──────── Excerpt to read ────────

NOT FOR PUBLICATION FILED
UNITED STATES COURT OF APPEALS MAY 19 2022
MOLLY C. DWYER, CLERK
U.S. COURT OF APPEALS
FOR THE NINTH CIRCUIT
ANDRES REMBERTO JOVEL-ROMERO; No. 15-73760
TATIANA ELIZABETH JOVEL-
HERNANDEZ, Agency Nos. A202-074-430
A202-074-431
Petitioners,
v. MEMORANDUM*
MERRICK B. GARLAND, Attorney
General,
Respondent.
On Petition for Review of an Order of the
Board of Immigration Appeals
Submitted April 15, 2022**
San Francisco, California
Before: SILER,*** TASHIMA, and M. SMITH, Circuit Judges.
*
This disposition is not appropriate for publication and is not precedent
except as provided by Ninth Circuit Rule 36-3.
**
The panel unanimously concludes this case is suitable for decision
without oral argument. See Fed. R. App. P. 34(a)(2).
***
The Honorable Eugene E. Siler, United States Circuit Judge for the
U.S. Court of Appeals for the Sixth Circuit, sitting by designation.
Petitioners Andres Remberto Jovel-Romero (Andres) and his daughter,
Tatiana Elizabeth Jovel-Hernandez (Tatiana), appeal the Board of Immigration
Appeals’ (BIA) decision affirming the Immigration Judge’s (IJ) order denying their
applications for asylum, withholding of removal, and relief under the Convention
Against Torture (CAT).

──────── Provided data ────────

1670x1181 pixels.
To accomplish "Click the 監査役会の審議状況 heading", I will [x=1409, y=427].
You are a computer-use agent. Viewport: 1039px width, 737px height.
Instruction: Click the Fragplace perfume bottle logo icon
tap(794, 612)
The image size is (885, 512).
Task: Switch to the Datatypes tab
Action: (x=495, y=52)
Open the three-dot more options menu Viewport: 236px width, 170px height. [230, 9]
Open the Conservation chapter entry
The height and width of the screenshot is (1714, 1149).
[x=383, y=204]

────────

— Jobs —
[A] Please return, word for word, the part of the court memorandum that opens with the words containing "On Petition for" and closes with "sitting by designation.".
[B] On what date was the case in the court memorandum submitted?
[C] Extend the court memorandum past its final sentence.

— Answer list —
[A]
On Petition for Review of an Order of the
Board of Immigration Appeals
Submitted April 15, 2022**
San Francisco, California
Before: SILER,*** TASHIMA, and M. SMITH, Circuit Judges.
*
This disposition is not appropriate for publication and is not precedent
except as provided by Ninth Circuit Rule 36-3.
**
The panel unanimously concludes this case is suitable for decision
without oral argument. See Fed. R. App. P. 34(a)(2).
***
The Honorable Eugene E. Siler, United States Circuit Judge for the
U.S. Court of Appeals for the Sixth Circuit, sitting by designation.

[B] April 15, 2022.

[C]
Andres and Tatiana are citizens of El Salvador. In 2014, three gang members
came to Andres’s family home demanding he give them money. When it became
clear he did not have the money, Andres received a note threatening that he and one
of his daughters, or his wife, would be murdered. So, Andres sent his wife and one
of his daughters to his mother-in-law’s house, and he and Tatiana fled to the United
States. Andres did not report the threat to law enforcement in El Salvador because
he feared an investigation would tip off the gang. When Andres and Tatiana entered
the United States, they were placed in removal proceedings for being present without
having been admitted or paroled. See 8 U.S.C. 1182(a)(6)(A)(i).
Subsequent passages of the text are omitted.